→ **TRY IT**:
Would you please return the lines of the material that contain the word "computer"?

→ **SOURCE DATA**:
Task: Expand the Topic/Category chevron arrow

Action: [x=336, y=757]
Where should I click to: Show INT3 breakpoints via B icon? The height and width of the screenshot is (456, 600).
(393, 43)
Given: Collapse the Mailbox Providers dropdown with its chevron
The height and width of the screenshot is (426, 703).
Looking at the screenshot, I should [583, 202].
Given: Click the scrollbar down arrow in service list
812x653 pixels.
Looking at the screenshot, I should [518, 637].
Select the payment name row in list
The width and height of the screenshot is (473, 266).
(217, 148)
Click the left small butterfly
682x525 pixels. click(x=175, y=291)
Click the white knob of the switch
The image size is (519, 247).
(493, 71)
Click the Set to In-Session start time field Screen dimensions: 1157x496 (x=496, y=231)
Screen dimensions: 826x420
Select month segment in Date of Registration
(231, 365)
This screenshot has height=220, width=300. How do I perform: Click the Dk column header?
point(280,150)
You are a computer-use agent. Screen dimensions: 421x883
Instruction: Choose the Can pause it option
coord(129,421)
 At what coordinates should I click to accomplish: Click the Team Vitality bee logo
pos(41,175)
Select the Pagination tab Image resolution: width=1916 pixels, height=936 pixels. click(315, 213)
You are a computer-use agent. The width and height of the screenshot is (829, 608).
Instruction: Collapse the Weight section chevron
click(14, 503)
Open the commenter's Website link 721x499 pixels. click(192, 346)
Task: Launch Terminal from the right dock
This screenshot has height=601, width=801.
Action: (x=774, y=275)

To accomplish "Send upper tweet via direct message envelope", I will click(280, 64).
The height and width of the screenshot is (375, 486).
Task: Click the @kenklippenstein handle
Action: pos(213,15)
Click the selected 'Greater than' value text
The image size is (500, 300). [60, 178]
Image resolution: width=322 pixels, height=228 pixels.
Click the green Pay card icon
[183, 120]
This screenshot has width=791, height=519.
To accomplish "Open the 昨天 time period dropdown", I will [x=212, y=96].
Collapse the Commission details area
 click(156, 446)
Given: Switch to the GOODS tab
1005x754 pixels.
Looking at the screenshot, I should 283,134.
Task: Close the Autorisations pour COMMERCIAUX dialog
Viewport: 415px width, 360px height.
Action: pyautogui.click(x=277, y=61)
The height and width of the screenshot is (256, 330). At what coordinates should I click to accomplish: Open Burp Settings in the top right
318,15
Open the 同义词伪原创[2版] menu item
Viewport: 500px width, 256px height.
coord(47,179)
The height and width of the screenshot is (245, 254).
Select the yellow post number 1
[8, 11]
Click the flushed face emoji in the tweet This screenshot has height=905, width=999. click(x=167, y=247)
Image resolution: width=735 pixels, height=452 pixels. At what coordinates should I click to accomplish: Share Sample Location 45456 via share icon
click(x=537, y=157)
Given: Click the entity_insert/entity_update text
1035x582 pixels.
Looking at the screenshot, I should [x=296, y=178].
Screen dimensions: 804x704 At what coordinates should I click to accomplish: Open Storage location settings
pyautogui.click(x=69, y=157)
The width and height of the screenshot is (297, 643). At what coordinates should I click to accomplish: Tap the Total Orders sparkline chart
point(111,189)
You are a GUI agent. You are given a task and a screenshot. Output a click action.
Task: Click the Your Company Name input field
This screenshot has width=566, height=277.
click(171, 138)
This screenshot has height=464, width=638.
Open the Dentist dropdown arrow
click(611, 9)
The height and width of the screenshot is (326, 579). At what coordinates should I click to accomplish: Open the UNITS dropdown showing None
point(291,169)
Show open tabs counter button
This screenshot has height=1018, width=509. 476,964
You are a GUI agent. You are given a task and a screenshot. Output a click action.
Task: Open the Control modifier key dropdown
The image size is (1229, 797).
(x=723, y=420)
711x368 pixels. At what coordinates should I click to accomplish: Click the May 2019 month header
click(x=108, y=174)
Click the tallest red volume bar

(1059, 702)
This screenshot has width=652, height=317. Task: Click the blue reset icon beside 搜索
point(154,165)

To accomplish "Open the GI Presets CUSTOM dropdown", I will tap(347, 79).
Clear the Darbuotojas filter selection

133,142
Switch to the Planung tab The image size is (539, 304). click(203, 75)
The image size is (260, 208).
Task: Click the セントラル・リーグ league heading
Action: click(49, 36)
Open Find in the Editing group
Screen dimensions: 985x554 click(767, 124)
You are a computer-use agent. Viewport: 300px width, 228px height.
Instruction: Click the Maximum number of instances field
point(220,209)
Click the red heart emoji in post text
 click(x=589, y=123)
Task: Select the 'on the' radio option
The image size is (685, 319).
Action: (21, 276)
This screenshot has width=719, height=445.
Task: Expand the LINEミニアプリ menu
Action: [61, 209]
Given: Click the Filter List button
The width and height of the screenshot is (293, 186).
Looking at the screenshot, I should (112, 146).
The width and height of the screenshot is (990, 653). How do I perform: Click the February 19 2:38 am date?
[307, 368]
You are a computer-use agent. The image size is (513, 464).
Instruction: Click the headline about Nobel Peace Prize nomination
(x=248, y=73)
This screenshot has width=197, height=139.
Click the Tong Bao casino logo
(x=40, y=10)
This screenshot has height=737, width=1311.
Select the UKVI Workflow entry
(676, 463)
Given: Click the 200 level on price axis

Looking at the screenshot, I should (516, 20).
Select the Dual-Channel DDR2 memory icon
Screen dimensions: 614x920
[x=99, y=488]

→ **SOLVED PROBLEM**:
You are a computer-use agent. Screen dimensions: 421x883
You are a computer-use agent. The width and height of the screenshot is (829, 608).
You are a computer-use agent. Viewport: 300px width, 228px height.
You are a computer-use agent. The image size is (513, 464).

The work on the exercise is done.